The first one is simpler and I could look into trying to add that, though still not exactly sure how I would test it. That should make things more resilient than the current behavior which is simply failing on the first DataNode error.

The second is a bit more complex and requires copying the already written data to a new replica before continuing, and probably wouldn't be something I could tackle anytime soon.

zuston · 2024-11-06T23:56:54Z

Thanks for your quick reply, I found another error status when appending file. Please see this:

And I think the first one solution is good for my append case. @Kimahriman

zuston · 2024-11-06T23:59:37Z

Yeah the write path is the least resilient part of the library right now.

Yes, it looks unstable especially in a busy hdfs cluster.

If you have any improvement patch, i’m happy to test this. Almostly, i could reproduce it by my cases.

Kimahriman · 2024-11-07T00:31:25Z

Thanks for your quick reply, I found another error status when appending file. Please see this:

This would be when a data node the block is replicating to fails. The connection drop would be when the one you are talking to dies, so I think they're effectively the same issue

zuston · 2024-11-07T14:19:56Z

After simply looking this article https://blog.cloudera.com/understanding-hdfs-recovery-processes-part-2/, I think the bad data node replacement will not trigger the original data resend. Once client found the bad data node, it will build the new pipeline through the namenode, and then resend the data start from last acked packet. @Kimahriman

Kimahriman · 2024-11-07T15:32:08Z

Very helpful article! I hoped that might be the case for node replacement but then found https://github.com/apache/hadoop/blob/trunk/hadoop-hdfs-project/hadoop-hdfs-client/src/main/java/org/apache/hadoop/hdfs/DataStreamer.java#L1550 while tracing through the code. The data is re-replicated by the client on node replacement. It can only keep going from where it left off if the node isn't replaced.

zuston · 2024-11-07T23:52:41Z

Thanks for your code reference. Let me take a deep look.

zuston · 2024-11-08T06:05:34Z

The data is re-replicated by the client on node replacement.

From digging the DataStreamer.java, the replicated transfer is from the healthy datanode -> replacement datanodes. The client only trigger the recovery pipeline creating to back fill the data from healthy node to replacement node.

BTW, if ignore the bad nodes and do nothing, the missing blocks will exist. So If we want to have a resilient writing process, the datanode replacement may need to be supported

zuston · 2024-11-08T10:06:55Z

Attach the hadoop code reference: https://github.com/apache/hadoop/blob/96572764921706b1fecaf064490457d36d73ea6e/hadoop-hdfs-project/hadoop-hdfs/src/main/java/org/apache/hadoop/hdfs/server/datanode/DataNode.java#L3593

Kimahriman · 2024-11-08T12:26:44Z

From digging the DataStreamer.java, the replicated transfer is from the healthy datanode -> replacement datanodes.
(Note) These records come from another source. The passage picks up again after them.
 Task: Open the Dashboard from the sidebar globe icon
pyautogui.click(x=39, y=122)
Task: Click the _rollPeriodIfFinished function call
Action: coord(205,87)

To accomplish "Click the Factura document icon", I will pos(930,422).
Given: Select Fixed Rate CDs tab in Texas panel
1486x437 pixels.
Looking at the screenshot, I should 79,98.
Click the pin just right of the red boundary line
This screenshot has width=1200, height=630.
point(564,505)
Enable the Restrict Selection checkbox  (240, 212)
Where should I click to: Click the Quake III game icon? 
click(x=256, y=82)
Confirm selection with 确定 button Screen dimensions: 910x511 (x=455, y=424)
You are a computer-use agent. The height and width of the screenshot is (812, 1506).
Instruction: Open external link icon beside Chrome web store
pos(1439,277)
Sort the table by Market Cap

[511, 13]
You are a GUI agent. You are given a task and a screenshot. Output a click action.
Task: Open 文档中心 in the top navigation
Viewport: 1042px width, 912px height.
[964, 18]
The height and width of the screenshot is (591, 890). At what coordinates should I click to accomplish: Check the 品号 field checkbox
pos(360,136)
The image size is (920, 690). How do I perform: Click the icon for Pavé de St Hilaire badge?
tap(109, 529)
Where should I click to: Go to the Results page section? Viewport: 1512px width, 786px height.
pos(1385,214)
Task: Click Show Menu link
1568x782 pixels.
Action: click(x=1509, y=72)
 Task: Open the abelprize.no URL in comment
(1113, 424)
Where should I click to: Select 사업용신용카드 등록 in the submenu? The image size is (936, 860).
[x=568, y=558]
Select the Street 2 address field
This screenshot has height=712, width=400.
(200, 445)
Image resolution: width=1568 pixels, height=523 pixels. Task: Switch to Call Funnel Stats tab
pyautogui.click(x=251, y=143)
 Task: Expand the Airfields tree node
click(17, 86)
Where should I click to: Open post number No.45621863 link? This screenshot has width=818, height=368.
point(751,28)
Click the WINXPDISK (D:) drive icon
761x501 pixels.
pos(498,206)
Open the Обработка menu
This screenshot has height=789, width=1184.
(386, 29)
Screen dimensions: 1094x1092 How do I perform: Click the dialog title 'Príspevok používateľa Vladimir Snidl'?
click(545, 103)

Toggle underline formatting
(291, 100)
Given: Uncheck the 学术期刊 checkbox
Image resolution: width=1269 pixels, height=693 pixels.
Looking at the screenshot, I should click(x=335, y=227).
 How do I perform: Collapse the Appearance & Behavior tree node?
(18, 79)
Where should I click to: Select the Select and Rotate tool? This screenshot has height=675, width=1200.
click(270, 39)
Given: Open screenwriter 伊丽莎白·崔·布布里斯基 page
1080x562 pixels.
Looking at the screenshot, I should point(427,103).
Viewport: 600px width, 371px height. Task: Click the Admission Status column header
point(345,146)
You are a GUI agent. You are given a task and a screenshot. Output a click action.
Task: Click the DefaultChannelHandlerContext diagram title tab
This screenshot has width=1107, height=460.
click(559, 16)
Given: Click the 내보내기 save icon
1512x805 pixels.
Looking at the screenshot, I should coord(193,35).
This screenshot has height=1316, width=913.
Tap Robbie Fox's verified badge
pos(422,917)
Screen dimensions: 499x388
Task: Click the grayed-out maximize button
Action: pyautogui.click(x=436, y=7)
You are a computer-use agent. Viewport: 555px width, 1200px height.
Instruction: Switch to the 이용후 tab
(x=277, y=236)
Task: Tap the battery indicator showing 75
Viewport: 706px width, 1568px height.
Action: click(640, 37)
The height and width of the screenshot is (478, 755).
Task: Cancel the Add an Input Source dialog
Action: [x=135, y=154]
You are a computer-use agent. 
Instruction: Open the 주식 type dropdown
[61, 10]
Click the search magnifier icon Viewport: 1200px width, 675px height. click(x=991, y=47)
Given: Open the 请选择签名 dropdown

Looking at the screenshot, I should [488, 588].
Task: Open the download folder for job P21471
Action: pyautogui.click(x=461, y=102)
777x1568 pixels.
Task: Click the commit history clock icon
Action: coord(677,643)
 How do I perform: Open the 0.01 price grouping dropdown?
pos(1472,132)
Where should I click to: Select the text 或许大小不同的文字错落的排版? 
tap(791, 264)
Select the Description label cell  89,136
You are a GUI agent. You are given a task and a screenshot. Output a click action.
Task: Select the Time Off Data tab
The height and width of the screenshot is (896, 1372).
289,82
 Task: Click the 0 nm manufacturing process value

The client only trigger the recovery pipeline creating to back fill the data from healthy node to replacement node.

Yeah looks like it just makes an RPC call to trigger the replication, just a little bit of extra complexity on there. I think that would still be follow on work to just getting the write to continue with fewer DataNodes on failures.

BTW, if ignore the bad nodes and do nothing, the missing blocks will exist. So If we want to have a resilient writing process, the datanode replacement may need to be supported

My understanding is even if a single node (or multiple but not all) in a pipeline are lost, if you successfully write the block to at least one DataNode, HDFS will re-replicate it after the fact as it will see it is under replicated. I think the main reason for replicating as part of the pipeline recovery is just to make that a little more resilient. i.e. if in the end all but one DataNodes fail in your pipeline, and you "successfully" finish your write, but then that one DataNode immediately dies, your write was successful but now you are missing that block.

zuston · 2024-11-08T14:52:50Z

My understanding is even if a single node (or multiple but not all) in a pipeline are lost, if you successfully write the block to at least one DataNode, HDFS will re-replicate it after the fact as it will see it is under replicated.

Got it. If so, the simply ignore bad data node in the pipeline is acceptable. We only just need to recognize the bad node from the ack response’s reply and flag and then ignore this.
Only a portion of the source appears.